>> start TEXT BLOCK

The mystery of a hansom cab (Courtesy: Sydney University Press)
Sometimes you just have to break your reading “rules” don’t you? Two of mine are that I’m not much into detective fiction (despite having reviewed Peter Temple’s Truth here) and I don’t read self-published books – but then along came Fergus Hume‘s The mystery of a hansom cab. It’s a classic Australian crime novel – and it was “originally” self-published (says she cheekily)!
I’m not, you now know, an aficionado of crime fiction, so my assessment of this book may be the skewed one of a newbie not versed in the intricacies of crime writing. However, I must say that I found this a thoroughly enjoyable and engaging book, and would recommend it to crime and non-crime readers alike, for reasons that will soon become obvious. But first, the plot.
The story commences with a newspaper report of a murder that takes place in a hansom cab, and over the next few chapters we learn the name of the victim (a young man, Oliver Whyte, who was drunk at the time of his death) and that he was killed by a passenger who got into the cab, ostensibly to see him safely home. The detective on the case fairly quickly deduces that the murderer is a rival for the affections of a young society woman … and from here, as it always does, the plot thickens. The accused murderer declares his innocence, that he indeed has an alibi, but he will not divulge the information it would “curse” the life of his fiancée. The trial occurs and is resolved halfway through the novel. The rest explores … but wait, if I tell you this, I’ll give too much away, so I’ll stop here. The resolution, when it comes, is not a complete surprise but neither is it completely predictable. At least, not to non-aficionado me.

Read for Reading Matters' Australian Literature Month
Now, why do I like it? To start with, it’s a well-told story, with nicely delineated characters. Then there’s the setting: it is primarily set in Melbourne, with a little excursion into the country, in the 1880s. This was a boom-time for what was known then as “Marvellous Melbourne” and Hume describes life in this well-to-do post-Gold Rush city with gorgeous clarity. Most of it concerns the middle classes – the professionals and self-made men – but we are also taken into the slums where prostitutes struggle to survive. Hume does not have the social justice goals of, say, William Lane (in The workingman’s paradise) but he doesn’t shy from describing some of the seamier aspects of the city:
Kilsip and the barrister kept for safety in the middle of the alley, so that no one could spring upon them unaware, and they could see sometimes on the one side, a man cowering back into the black shadows, or on the other, a woman with disordered hair and bare bosom, leaning out of a window trying to get a breath of fresh air … Kilsip, turning to the left, led the barrister down another and still narrower lane, the darkness and gloom of which made the lawyer shudder, as he wondered how human beings could live in such murky places.

>> end TEXT BLOCK
>> start DATA SHOWN

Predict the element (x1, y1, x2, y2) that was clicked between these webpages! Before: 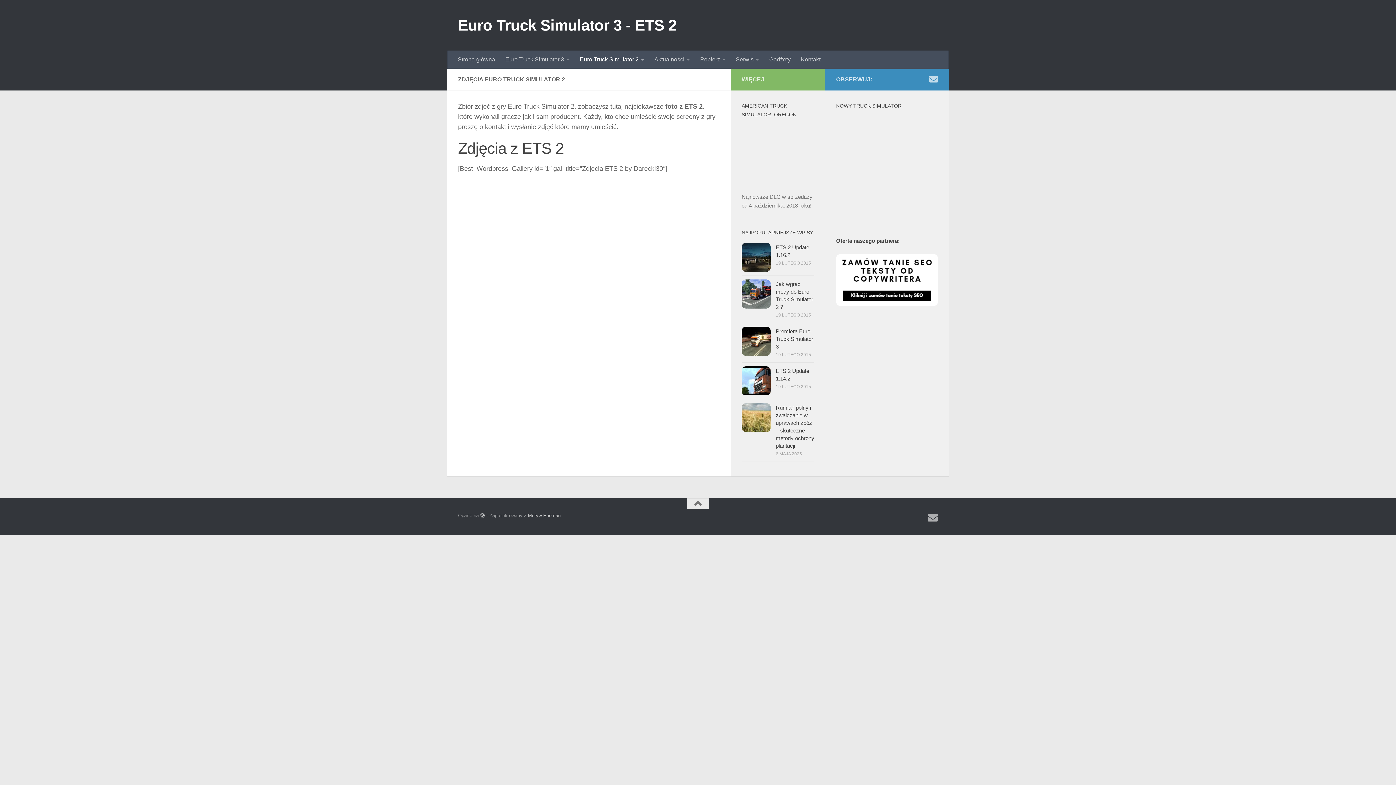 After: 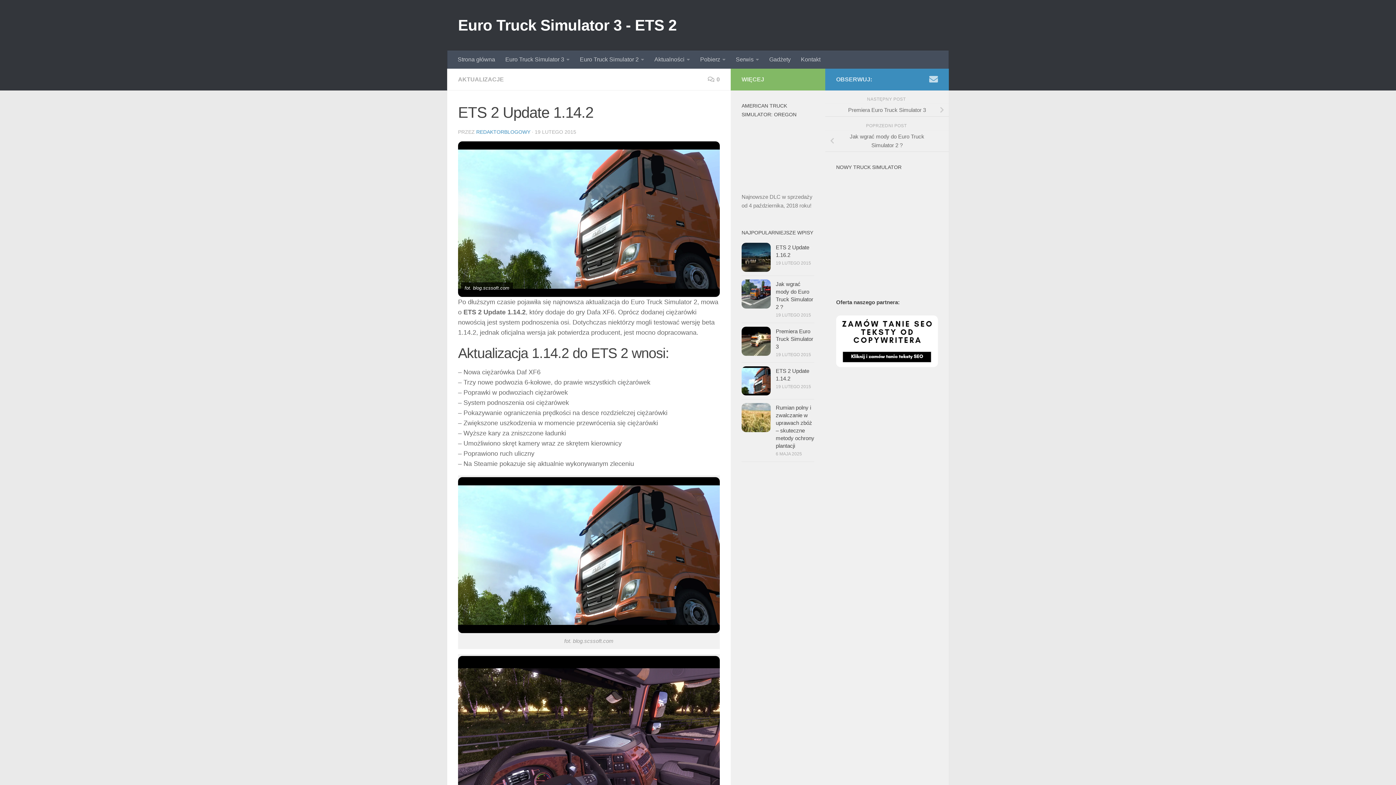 Action: bbox: (741, 366, 770, 395)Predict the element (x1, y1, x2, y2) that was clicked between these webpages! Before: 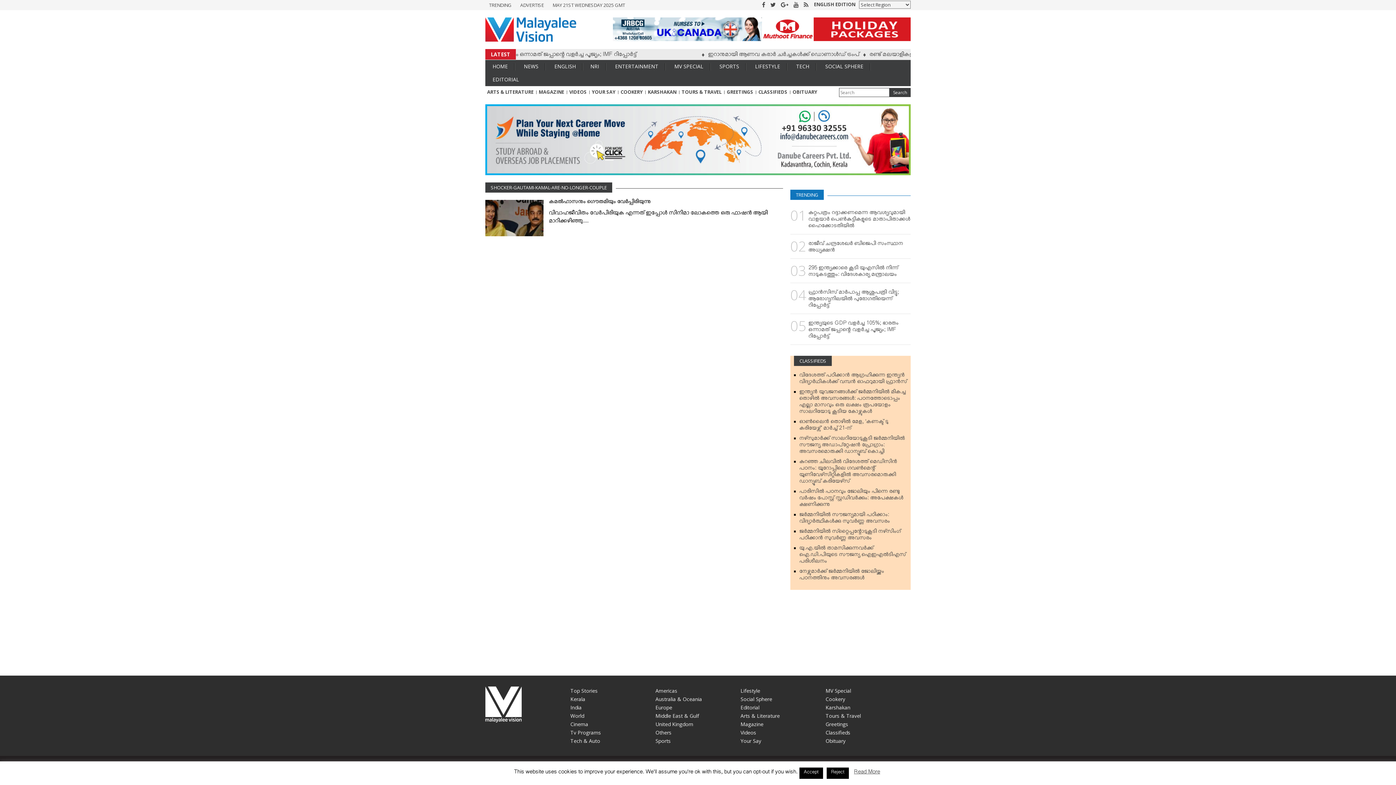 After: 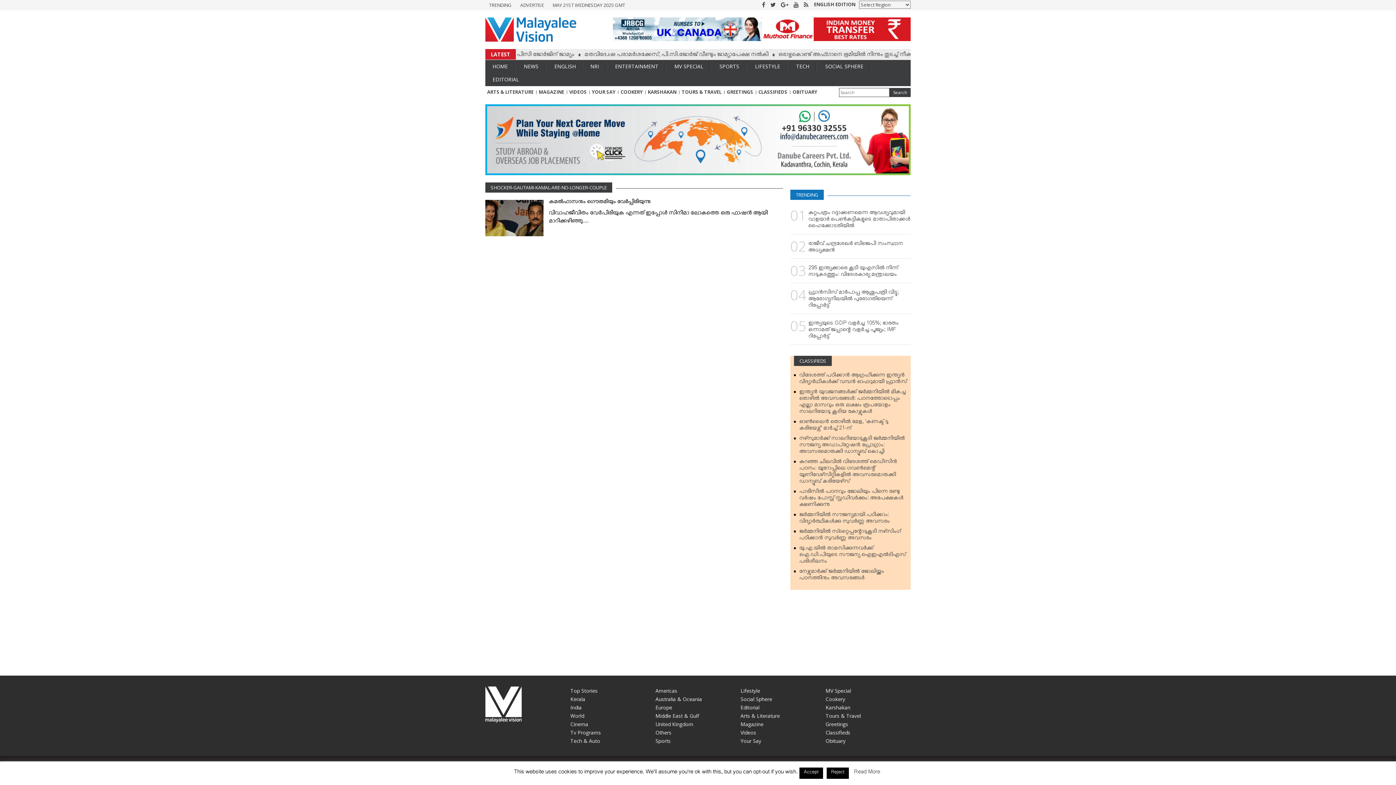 Action: label: Read More bbox: (854, 769, 880, 777)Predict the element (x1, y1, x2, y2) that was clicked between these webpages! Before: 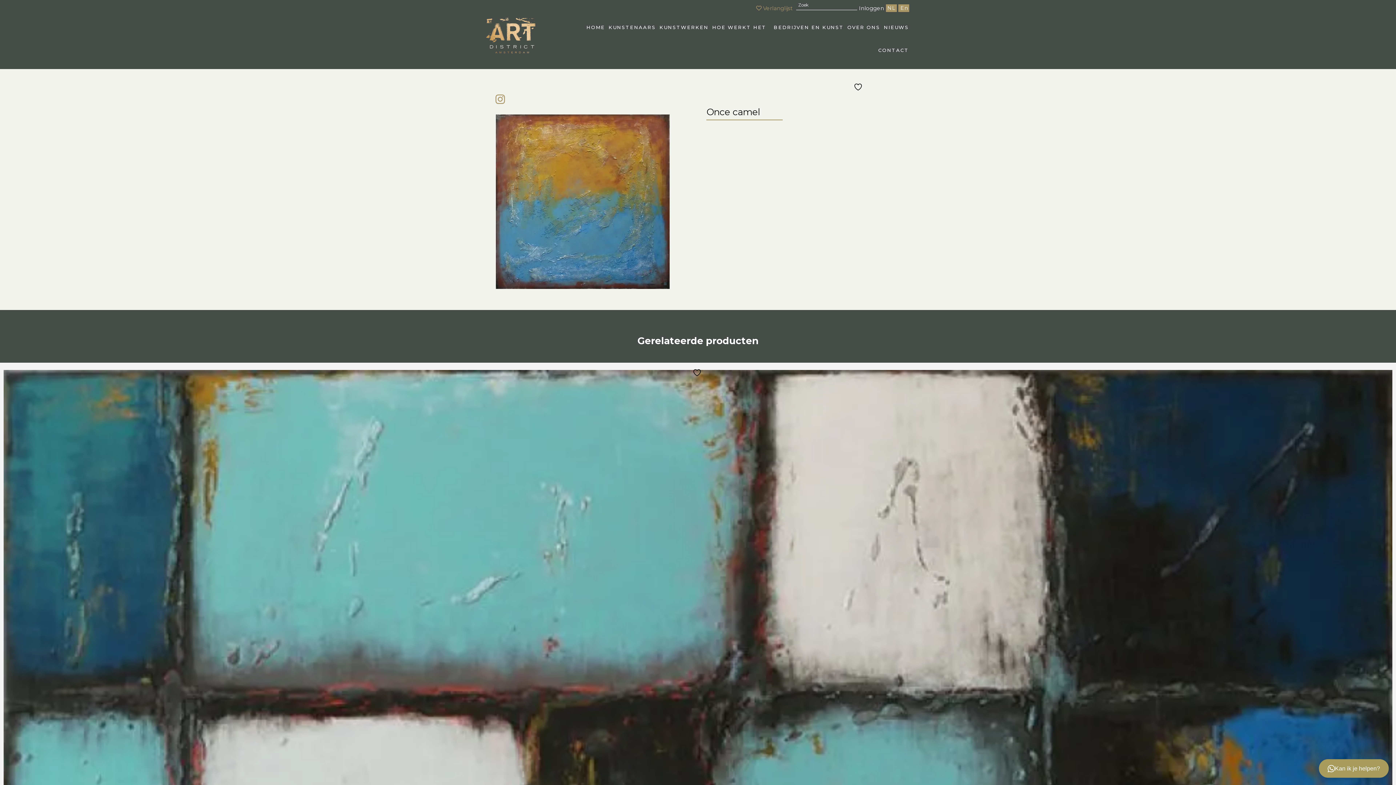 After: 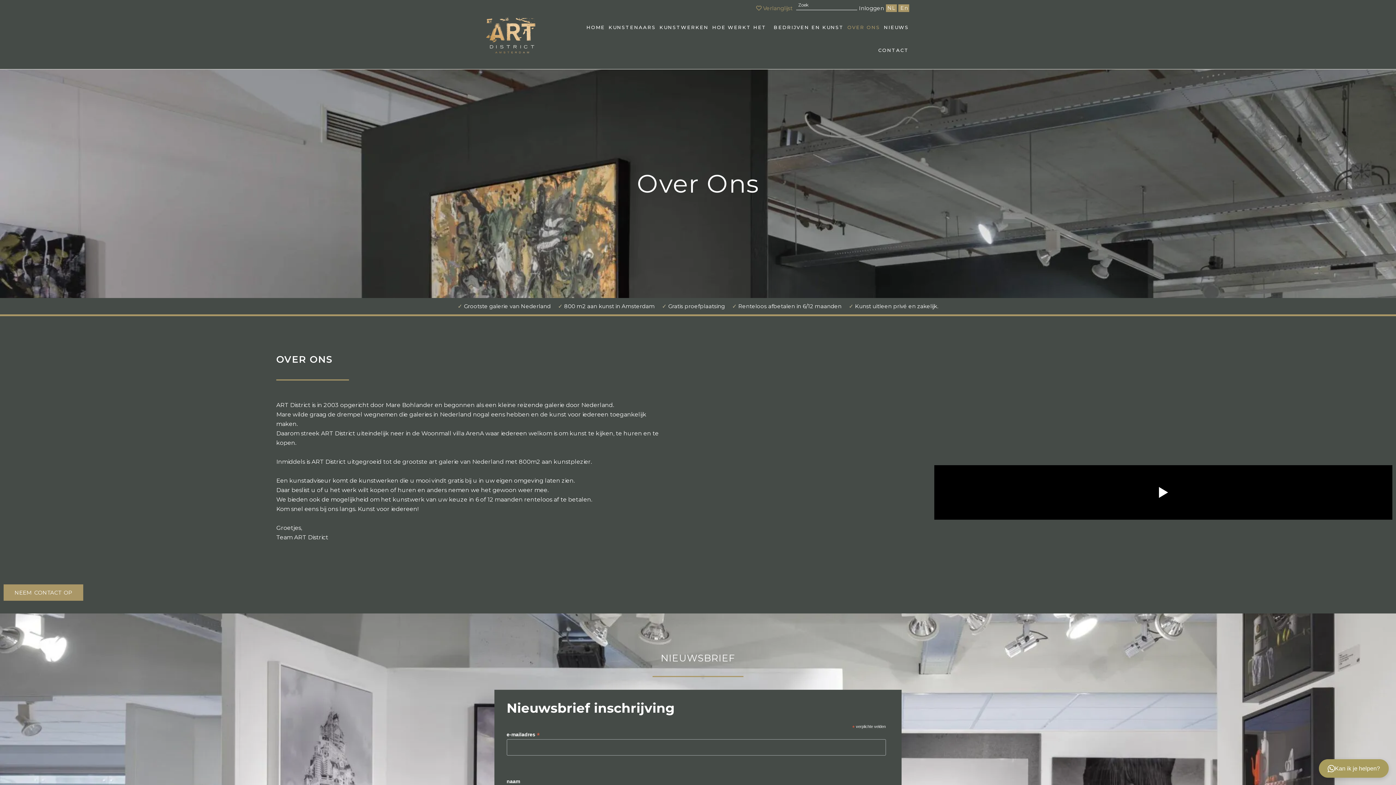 Action: label: OVER ONS bbox: (845, 16, 882, 38)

>> end DATA SHOWN

• **TASK REQUIREMENTS**:
**1)** Answer these questions from the review of The mystery of a hansom cab:
(a) Who is the murder victim in the novel?
(b) In which city is the novel primarily set?
(c) Which Peter Temple book does the reviewer mention having reviewed?
**2)** Reproduce the passage of the review between "Sometimes you just" and "(says she cheekily)!", inclusive.

• **OUTPUTS**:
**1)**
(a) Oliver Whyte
(b) Melbourne
(c) Truth

**2)**
Sometimes you just have to break your reading “rules” don’t you? Two of mine are that I’m not much into detective fiction (despite having reviewed Peter Temple’s Truth here) and I don’t read self-published books – but then along came Fergus Hume‘s The mystery of a hansom cab. It’s a classic Australian crime novel – and it was “originally” self-published (says she cheekily)!